Conclusion and Future Work

In this paper, we presented an energy- and area-efficient multithreading architecture for MIMD ray tracing hardware targeted at low-power devices. The proposed multithreading architecture, called Reorder Buffer, constitutes a dynamic reordering of the rays in the input buffer according to the results of cache accesses. Unlike conventional schemes, the Reorder Buffer is cost-effective and energy-efficient because it does not incur additional thread memory nor energy consumption as it utilizes existing resources. Furthermore, our scheduler in the Reorder Buffer can also enhance ray coherency by enabling rays that have the same address to be processed contiguously. Simulation results show that our architecture provides better cache utilization of up to 11.7% and energy-efficiency up to 4.7 times better than the previous architecture. Thus, our architecture is a potentially versatile solution for future ray tracing applications, particularly latency-critical applications such as VR, on the mobile SoC environment–limited by memory latency, energy, and area constraints. There are many avenues for future work. First, we will test the various memory configurations in more detail by using a more accurate simulator [Wang et al. 2005], implement the proposed architecture at the RTL level, and integrate it with SGRT [2013] and ana-

lyze more accurate simulation with PrimTime PX [Synopsis 2015]. Second, we will explore more architecture space by integrating the other configurations, as we mentioned in Section 6 (Retry + Reorder, Treelet scheduling [Kopta et al. 2013; Keely 2014]).

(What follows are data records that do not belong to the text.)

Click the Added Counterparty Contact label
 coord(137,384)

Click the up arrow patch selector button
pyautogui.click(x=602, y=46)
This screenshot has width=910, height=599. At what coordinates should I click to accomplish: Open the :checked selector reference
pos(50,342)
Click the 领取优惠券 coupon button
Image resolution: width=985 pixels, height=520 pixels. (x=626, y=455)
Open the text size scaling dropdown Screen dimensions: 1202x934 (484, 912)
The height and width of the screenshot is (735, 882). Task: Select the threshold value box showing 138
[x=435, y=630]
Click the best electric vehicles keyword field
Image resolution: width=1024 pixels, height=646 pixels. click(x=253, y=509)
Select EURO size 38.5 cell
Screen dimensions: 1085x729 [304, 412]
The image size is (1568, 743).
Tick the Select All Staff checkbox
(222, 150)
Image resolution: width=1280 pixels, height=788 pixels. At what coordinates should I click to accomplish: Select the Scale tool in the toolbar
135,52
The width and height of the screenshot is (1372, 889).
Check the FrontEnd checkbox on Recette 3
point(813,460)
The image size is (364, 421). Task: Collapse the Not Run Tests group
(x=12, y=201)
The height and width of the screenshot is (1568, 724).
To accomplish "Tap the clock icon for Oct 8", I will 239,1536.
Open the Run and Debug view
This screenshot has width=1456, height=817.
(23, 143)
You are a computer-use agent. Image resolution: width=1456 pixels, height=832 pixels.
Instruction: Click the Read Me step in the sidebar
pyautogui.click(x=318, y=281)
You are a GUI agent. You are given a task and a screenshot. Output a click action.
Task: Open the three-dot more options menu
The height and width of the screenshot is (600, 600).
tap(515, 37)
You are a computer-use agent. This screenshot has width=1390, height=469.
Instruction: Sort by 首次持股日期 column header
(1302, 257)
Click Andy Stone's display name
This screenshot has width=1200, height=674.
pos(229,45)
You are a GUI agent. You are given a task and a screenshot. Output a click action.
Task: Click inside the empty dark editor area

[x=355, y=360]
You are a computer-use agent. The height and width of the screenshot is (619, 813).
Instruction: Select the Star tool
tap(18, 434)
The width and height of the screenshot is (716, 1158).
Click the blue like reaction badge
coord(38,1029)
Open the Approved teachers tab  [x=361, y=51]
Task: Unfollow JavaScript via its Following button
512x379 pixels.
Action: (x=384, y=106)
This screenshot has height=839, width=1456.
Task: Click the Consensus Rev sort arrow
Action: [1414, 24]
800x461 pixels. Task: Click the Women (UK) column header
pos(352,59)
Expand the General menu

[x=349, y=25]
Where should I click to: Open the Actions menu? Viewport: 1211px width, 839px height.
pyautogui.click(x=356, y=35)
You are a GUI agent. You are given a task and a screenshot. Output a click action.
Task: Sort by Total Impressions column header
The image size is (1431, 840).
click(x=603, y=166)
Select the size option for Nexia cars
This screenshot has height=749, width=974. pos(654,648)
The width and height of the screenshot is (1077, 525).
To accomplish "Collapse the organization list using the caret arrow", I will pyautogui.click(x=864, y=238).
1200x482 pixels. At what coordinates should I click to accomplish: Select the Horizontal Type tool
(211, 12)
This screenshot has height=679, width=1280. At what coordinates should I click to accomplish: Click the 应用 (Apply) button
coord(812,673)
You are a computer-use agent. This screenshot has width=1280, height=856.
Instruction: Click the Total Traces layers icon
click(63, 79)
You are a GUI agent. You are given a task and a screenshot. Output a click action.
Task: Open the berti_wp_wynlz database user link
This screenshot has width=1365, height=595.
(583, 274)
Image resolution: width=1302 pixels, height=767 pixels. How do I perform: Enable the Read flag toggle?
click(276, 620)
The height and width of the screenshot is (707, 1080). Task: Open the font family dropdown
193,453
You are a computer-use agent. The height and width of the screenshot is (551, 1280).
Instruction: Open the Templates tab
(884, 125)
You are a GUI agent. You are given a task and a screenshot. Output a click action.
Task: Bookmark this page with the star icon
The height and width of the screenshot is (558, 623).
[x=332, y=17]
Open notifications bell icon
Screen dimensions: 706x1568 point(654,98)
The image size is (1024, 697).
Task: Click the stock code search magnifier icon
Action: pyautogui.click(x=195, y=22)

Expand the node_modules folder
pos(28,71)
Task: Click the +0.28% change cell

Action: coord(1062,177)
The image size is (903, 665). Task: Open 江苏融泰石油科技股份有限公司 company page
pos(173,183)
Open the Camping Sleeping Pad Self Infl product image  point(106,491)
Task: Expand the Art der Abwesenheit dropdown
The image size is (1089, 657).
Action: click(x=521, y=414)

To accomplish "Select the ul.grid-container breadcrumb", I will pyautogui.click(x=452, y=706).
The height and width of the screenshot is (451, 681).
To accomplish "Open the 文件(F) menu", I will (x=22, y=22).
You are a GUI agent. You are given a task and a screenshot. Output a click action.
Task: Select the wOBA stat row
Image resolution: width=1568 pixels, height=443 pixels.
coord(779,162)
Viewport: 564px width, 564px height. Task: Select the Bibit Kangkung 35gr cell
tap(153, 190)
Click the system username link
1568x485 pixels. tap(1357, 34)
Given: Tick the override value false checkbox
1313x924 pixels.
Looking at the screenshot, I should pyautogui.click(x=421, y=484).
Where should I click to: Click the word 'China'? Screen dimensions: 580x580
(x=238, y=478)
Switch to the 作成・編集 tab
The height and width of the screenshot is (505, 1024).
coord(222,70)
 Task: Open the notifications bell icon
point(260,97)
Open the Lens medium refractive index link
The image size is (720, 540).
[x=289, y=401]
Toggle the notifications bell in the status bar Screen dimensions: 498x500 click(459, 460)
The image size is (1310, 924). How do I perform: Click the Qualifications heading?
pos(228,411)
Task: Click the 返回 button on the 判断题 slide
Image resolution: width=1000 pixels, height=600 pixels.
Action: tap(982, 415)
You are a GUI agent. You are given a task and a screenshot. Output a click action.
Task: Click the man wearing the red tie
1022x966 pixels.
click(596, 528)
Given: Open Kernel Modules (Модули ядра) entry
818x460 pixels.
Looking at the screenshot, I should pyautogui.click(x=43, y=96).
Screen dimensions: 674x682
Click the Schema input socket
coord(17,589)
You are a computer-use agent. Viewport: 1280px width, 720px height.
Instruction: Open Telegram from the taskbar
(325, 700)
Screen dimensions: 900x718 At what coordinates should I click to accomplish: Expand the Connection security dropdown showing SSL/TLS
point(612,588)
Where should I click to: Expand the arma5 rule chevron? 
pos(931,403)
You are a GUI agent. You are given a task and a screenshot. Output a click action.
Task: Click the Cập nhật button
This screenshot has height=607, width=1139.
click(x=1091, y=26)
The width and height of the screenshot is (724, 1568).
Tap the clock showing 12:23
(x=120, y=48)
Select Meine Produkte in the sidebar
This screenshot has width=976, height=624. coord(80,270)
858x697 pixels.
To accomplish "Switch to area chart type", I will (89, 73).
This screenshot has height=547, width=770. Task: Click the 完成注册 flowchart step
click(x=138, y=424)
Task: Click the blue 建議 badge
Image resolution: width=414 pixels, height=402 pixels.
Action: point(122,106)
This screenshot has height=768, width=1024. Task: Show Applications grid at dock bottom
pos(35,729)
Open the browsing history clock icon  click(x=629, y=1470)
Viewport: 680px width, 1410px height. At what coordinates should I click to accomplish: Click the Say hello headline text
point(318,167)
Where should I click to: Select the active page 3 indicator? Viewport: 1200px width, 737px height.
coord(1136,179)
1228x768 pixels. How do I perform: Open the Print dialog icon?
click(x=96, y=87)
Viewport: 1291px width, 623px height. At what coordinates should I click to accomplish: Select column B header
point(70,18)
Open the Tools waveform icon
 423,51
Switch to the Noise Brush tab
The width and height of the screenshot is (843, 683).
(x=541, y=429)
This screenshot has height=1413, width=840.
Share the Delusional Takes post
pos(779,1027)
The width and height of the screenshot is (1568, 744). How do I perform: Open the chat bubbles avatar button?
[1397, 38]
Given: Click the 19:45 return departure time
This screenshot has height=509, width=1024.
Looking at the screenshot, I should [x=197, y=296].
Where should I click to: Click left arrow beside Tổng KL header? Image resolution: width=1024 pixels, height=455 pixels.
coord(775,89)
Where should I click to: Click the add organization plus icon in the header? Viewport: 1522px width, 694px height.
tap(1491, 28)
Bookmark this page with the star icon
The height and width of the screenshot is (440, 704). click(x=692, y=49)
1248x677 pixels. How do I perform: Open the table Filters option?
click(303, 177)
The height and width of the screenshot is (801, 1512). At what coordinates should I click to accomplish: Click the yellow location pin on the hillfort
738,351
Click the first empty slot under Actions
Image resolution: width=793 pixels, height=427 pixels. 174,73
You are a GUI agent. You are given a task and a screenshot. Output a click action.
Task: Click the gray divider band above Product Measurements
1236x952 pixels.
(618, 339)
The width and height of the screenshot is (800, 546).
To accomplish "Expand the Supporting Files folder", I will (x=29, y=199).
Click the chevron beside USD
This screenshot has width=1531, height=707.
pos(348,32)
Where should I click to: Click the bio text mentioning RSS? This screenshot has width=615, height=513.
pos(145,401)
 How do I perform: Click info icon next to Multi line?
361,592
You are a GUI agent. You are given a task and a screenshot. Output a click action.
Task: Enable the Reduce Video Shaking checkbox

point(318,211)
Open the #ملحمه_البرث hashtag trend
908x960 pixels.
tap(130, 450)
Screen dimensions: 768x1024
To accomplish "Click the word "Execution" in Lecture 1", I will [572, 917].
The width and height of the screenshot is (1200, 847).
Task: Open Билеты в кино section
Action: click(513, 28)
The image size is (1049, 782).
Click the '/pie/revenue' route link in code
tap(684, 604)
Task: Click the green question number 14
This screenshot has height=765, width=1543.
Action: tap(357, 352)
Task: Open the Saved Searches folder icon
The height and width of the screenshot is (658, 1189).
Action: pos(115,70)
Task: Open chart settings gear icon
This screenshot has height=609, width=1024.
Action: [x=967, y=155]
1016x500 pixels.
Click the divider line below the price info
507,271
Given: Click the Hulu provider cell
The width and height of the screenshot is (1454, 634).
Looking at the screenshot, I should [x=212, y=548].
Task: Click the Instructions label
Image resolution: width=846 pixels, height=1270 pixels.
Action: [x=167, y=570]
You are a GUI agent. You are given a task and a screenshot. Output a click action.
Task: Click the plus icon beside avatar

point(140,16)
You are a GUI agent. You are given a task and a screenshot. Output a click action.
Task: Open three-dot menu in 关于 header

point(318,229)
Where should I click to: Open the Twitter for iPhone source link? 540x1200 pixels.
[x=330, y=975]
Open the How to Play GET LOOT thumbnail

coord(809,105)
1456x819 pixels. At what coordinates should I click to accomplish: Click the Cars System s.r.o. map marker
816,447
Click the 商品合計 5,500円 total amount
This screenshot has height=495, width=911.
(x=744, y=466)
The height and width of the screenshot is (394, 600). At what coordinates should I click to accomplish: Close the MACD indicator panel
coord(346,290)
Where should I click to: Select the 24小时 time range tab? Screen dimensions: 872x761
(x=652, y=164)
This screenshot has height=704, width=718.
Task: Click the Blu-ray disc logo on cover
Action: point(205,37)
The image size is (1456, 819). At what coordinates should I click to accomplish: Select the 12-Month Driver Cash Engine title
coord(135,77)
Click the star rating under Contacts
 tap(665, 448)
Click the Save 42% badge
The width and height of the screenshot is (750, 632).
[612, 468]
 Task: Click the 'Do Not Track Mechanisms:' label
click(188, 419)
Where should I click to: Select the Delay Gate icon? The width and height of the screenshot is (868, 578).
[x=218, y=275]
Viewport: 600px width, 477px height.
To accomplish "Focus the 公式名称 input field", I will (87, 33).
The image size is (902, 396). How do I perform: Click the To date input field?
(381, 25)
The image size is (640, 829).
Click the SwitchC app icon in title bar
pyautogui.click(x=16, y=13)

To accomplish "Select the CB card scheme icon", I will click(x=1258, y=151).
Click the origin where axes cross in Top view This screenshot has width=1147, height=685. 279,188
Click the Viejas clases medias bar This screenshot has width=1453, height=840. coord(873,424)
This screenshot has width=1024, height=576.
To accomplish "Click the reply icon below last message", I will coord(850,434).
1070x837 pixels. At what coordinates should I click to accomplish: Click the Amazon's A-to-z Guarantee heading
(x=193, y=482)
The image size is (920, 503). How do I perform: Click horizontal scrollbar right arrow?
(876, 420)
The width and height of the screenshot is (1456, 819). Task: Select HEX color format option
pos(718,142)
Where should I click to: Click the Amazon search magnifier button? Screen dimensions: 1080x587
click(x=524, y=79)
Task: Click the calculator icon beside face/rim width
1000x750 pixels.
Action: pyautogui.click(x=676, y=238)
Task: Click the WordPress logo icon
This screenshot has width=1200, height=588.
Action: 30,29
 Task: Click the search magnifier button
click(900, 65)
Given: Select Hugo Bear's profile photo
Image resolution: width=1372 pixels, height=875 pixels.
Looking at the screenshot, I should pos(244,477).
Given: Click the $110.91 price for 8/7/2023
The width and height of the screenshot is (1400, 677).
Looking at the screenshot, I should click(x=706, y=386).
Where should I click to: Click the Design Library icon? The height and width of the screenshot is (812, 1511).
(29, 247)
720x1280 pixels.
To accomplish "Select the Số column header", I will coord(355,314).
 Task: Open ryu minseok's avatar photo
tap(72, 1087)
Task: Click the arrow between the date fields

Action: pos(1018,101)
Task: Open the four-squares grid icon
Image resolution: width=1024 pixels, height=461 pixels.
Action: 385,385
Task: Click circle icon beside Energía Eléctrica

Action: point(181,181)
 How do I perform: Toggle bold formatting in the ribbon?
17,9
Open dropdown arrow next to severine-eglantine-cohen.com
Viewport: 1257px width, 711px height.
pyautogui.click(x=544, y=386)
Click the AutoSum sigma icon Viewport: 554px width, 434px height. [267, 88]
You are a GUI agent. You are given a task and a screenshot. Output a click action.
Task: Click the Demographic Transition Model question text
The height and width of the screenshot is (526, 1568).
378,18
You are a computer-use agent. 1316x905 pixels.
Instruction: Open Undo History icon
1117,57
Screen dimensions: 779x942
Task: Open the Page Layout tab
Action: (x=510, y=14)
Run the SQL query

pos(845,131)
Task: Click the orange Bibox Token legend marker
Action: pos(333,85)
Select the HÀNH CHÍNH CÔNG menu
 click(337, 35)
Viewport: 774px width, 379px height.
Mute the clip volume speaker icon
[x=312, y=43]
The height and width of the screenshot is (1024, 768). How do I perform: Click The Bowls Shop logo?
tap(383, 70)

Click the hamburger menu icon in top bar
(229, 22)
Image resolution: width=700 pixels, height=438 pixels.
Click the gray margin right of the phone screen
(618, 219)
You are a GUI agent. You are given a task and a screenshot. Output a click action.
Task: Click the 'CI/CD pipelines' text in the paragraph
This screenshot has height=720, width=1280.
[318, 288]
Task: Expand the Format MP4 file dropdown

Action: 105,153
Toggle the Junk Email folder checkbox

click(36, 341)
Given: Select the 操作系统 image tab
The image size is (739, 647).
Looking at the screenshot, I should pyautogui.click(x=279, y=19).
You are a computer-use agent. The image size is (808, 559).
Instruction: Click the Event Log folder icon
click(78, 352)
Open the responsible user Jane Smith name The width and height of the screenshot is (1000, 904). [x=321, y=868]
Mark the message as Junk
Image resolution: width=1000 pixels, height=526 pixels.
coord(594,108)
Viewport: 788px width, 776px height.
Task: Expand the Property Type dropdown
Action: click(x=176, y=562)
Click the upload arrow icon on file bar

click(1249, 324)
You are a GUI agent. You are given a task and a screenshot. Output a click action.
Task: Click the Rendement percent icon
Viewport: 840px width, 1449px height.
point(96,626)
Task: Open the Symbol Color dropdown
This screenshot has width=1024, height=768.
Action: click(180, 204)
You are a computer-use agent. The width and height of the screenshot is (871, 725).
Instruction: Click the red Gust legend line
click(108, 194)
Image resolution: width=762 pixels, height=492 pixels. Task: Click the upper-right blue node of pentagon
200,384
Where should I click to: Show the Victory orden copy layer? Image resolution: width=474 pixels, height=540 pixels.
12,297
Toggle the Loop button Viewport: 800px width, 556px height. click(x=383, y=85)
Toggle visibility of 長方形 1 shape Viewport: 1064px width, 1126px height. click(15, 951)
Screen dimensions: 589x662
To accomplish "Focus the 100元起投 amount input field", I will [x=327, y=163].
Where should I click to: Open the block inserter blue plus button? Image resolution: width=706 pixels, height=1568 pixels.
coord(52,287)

Third, we will test and analyze the impact on the Reorder Buffer with a new traversal unit, called a 2-AABB TRV unit [Lee et al. 2014a], to reduce the latency per ray and improve the throughput.

Acknowledgements Models used are courtesy of Ingo Wald (Fairy Forest), Anat Grynberg and Greg Ward (Conference Room), Samuli Laine and Tero Karras (Hairball), and Guillermo M. Leal Llaguno (San Miguel). We would like to thank the anonymous reviewers for their valuable comments and suggestions to improve the quality of the paper.